A limitation of this study was the use of a non-representative sample. As with other studies on hidden populations, many Latino immigrant MSM would be motivated to remain unidentified due to their sexual orientation, HIV status, or immigration status. Thus, traditional methods of deriving a representative sample are extremely difficult.

Other limitations were related to data collection on multiple sexual encounters. Participants in this study were surveyed once and reported on their two most recent sexual encounters, as well as other encounters that they had experienced. Encounters that occurred in the past may not be remembered accurately. In addition, a limited number of encounters were reported by each person, thus necessitating the use of fairly simple models in the multi-level analysis. Future research could follow individuals longitudinally and collect data on events as they happened. Such an approach would address limitations associated with memory, the sampling of encounters, and the small number of encounters reported in this study.
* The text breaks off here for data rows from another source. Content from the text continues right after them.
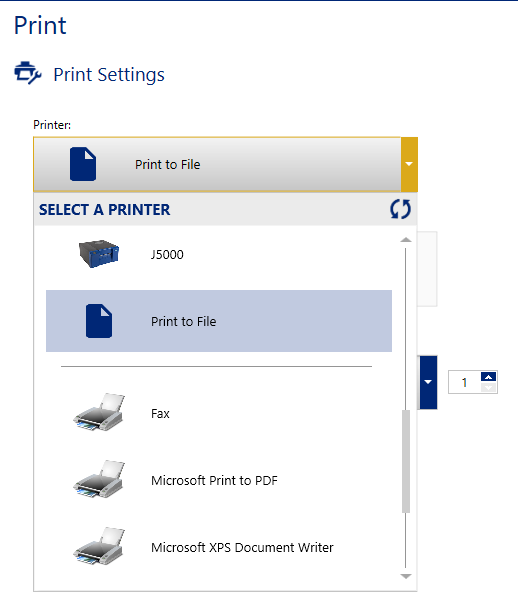Image resolution: width=518 pixels, height=603 pixels.
Task: Click file icon in Printer combo box
Action: 83,164
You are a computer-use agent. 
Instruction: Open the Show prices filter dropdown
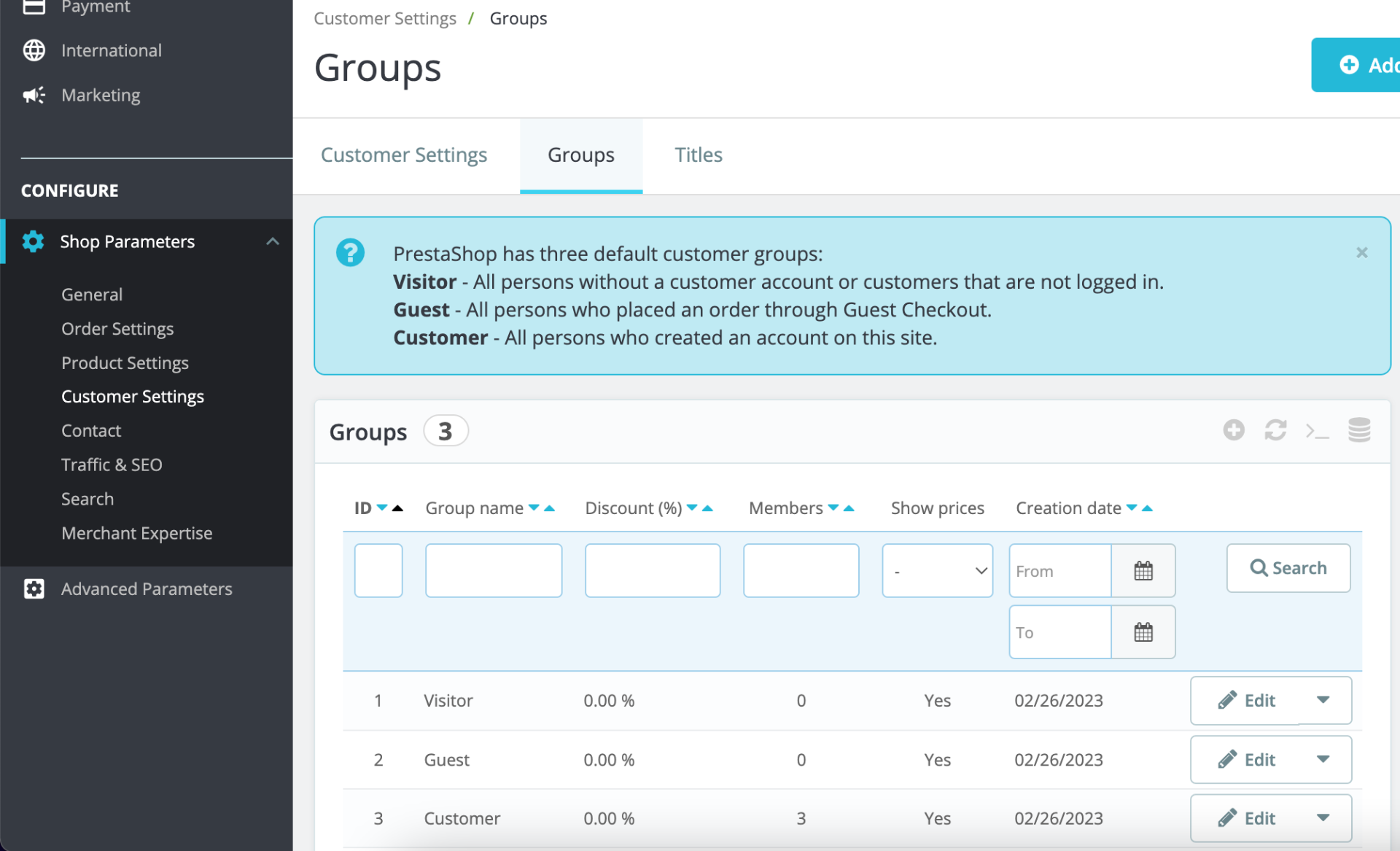point(937,571)
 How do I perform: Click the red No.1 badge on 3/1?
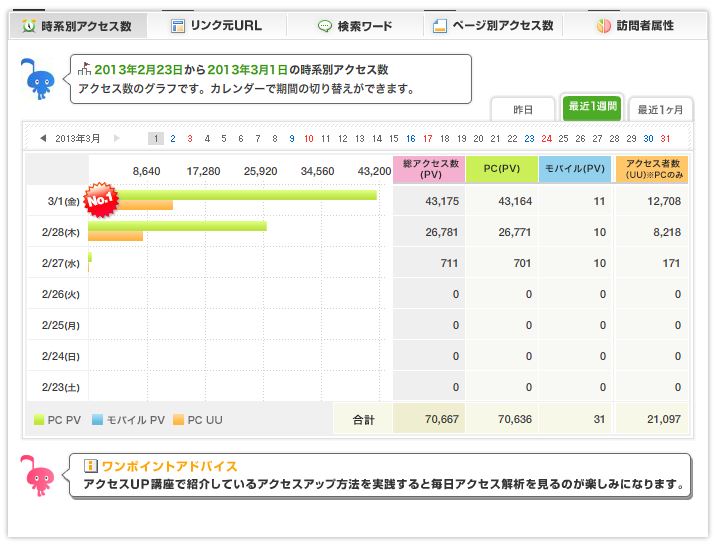[x=102, y=198]
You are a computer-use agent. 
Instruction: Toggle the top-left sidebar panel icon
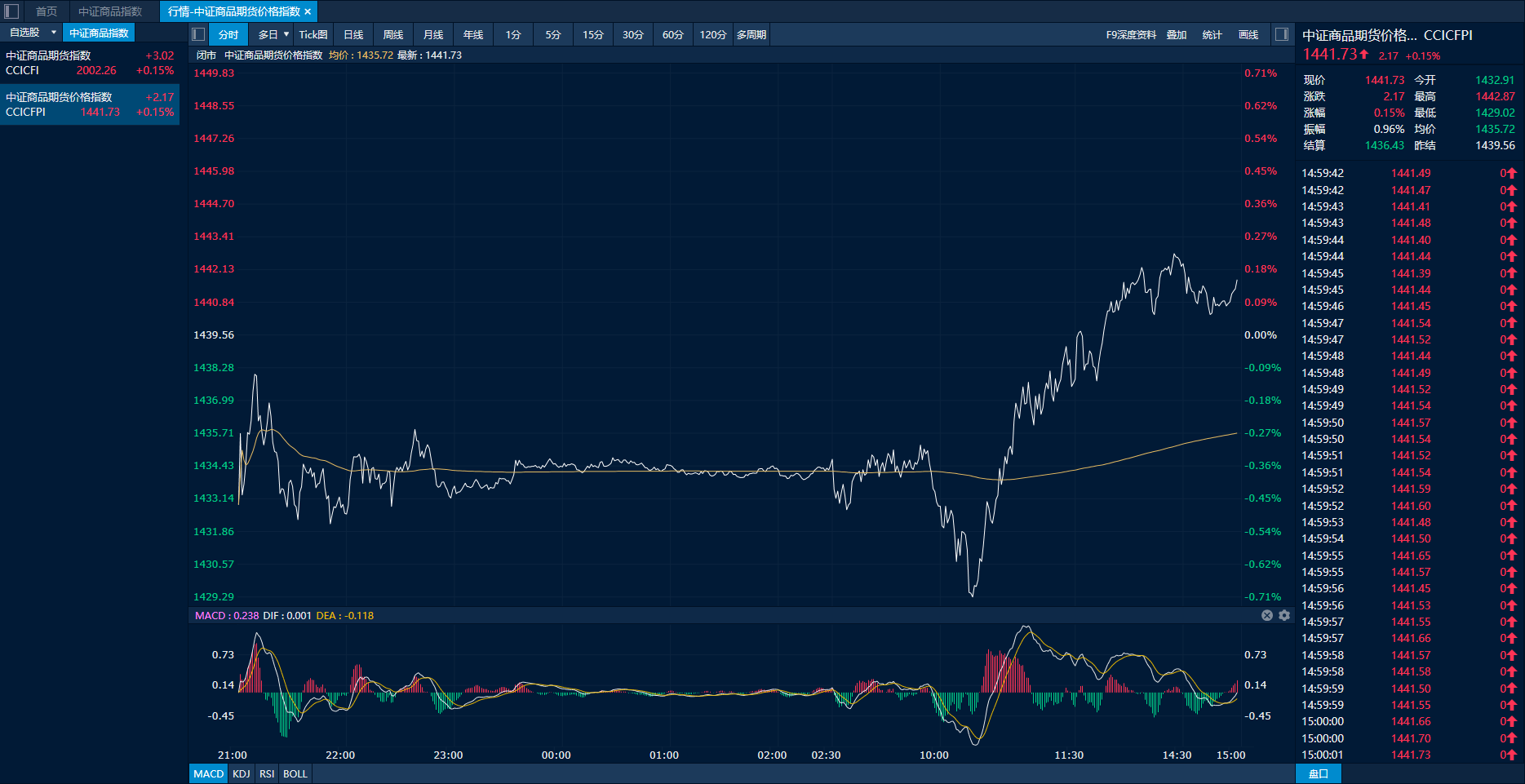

Despite these limitations, this study furthers thinking about conceptual approaches to sexual risk-taking. Moreover, it provides important information for the design of future interventions by identifying contextual factors that influence risk behavior and by deepening understanding of how such factors interact with personal characteristics. This study also contributes to knowledge about specific groups of Latino MSM in the U.S. who have received scant research attention despite their growing numbers: those from Brazil, Colombia, and the Dominican Republic.